A nine to 11-month treatment regimen is as effective in treating multi-drug resistant tuberculosis (MDR-TB) as the 20 to 24-month regimen recommended in 2011 WHO guidelines, according to new research conducted by a team of researchers, including MRC scientists.
The final results of stage 1 of the STREAM trial, which is the world’s first randomised phase 3 clinical trial to test the efficacy, safety and economic impact of a standardised shorter MDR-TB regimen, have been published in the New England Journal of Medicine.
A pilot project in Bangladesh of the nine to 11-month treatment regimen demonstrated cure rates exceeding 85%. Stage 1 of the STREAM trial aimed to determine if the shorter regime is as effective as the longer regimen under clinical trial conditions. Seven sites in Vietnam, Mongolia, South Africa, and Ethiopia participated in stage 1. In June 2015, stage 1 of the trial enrolled its 424th and final patient.
MDR-TB, defined as forms of TB that are resistant to at least the two first-line antibiotics (isoniazid and rifampicin), affected an estimated 485,000 people in 2017 and has been declared a public health crisis by the World Health Organization (WHO).
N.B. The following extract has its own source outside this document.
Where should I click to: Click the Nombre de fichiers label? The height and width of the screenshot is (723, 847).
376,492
The 20 to 24-month regimen has an average treatment success rate of approximately 50% when used in many real-world treatment settings. Although it is used in many countries, it is costly, has significant side effects and the length of the regimen makes it hard for both patients and the health system.
Because of these widely-acknowledged challenges, in 2016 the WHO guidelines were updated to recommend a shorter, nine to 12-month regimen for most people with MDR-TB under specific conditions. The guidelines acknowledge that this recommendation is based on very low certainty in the evidence.
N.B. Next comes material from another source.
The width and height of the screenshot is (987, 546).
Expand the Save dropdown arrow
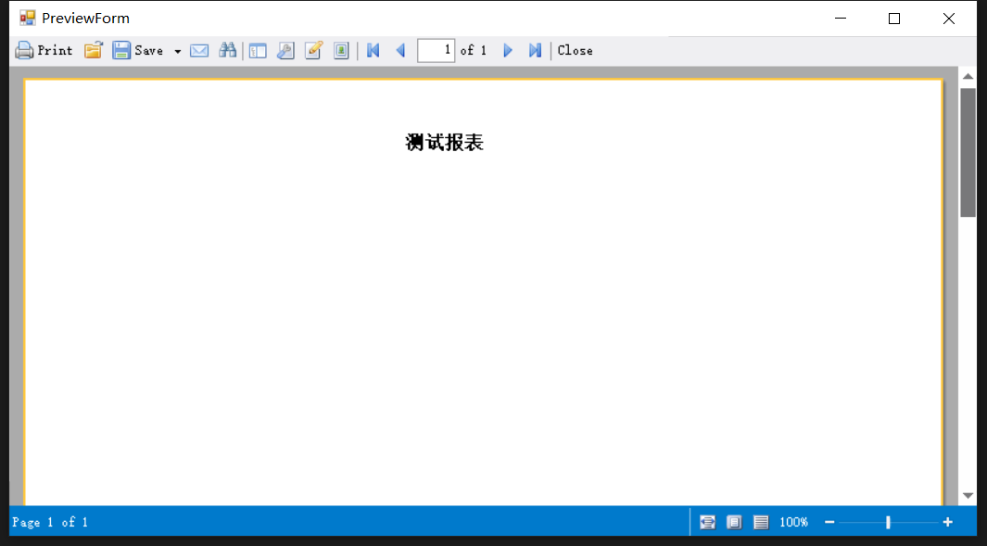coord(178,52)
The results of the STREAM trial showed that the nine to 11-month regimen was statistically non-inferior to the 20 to 24-month regimen in terms of efficacy. There was no evidence that efficacy results were worse in HIV-infected participants compared to HIV-negative participants.
Professor Andrew Nunn, STREAM Co-Chief Investigator from the MRC Clinical Trials Unit (CTU) at University College London, said: “We know from programmatic data that the 20 to 24-month regimen has a number of major drawbacks, including the difficulty of completing such a long treatment, the significant side-effects of the drugs used and poor treatment outcomes. Shorter, more effective and safer regimens are urgently needed.
“The outcomes in patients coinfected with HIV are particularly important as they suggest that the 9 to 11-month regimen is no less effective in this patient group than the longer regimen.”
The results also showed that electrocardiogram (ECG) monitoring was very useful for monitoring potential side effects and was effectively required throughout treatment. This was done effectively during the trial and close monitoring would also be necessary with regimen use in routine programme settings.
Professor Sarah Meredith, STREAM Co-Chief Investigator from MRC CTU, said: “We know that ECG monitoring throughout treatment is likely to be challenging in most routine programme settings, where access to ECG monitoring is limited. We have the opportunity to try to improve the regimen during the remainder of STREAM stage 2 to see if we can reduce the need for ECG monitoring throughout treatment. This is just one reason why dynamic clinical trials of this nature are so important.”
Stage 1 of the STREAM trial was sponsored by The Union and Vital Strategies and includes partners such as the MRC CTU at UCL, the Liverpool School of Tropical Medicine and the Institute of Tropical Medicine. It was funded through the TREAT TB cooperative agreement with the U.S. Agency for International Development (USAID), the MRC and the UK Department for International Development.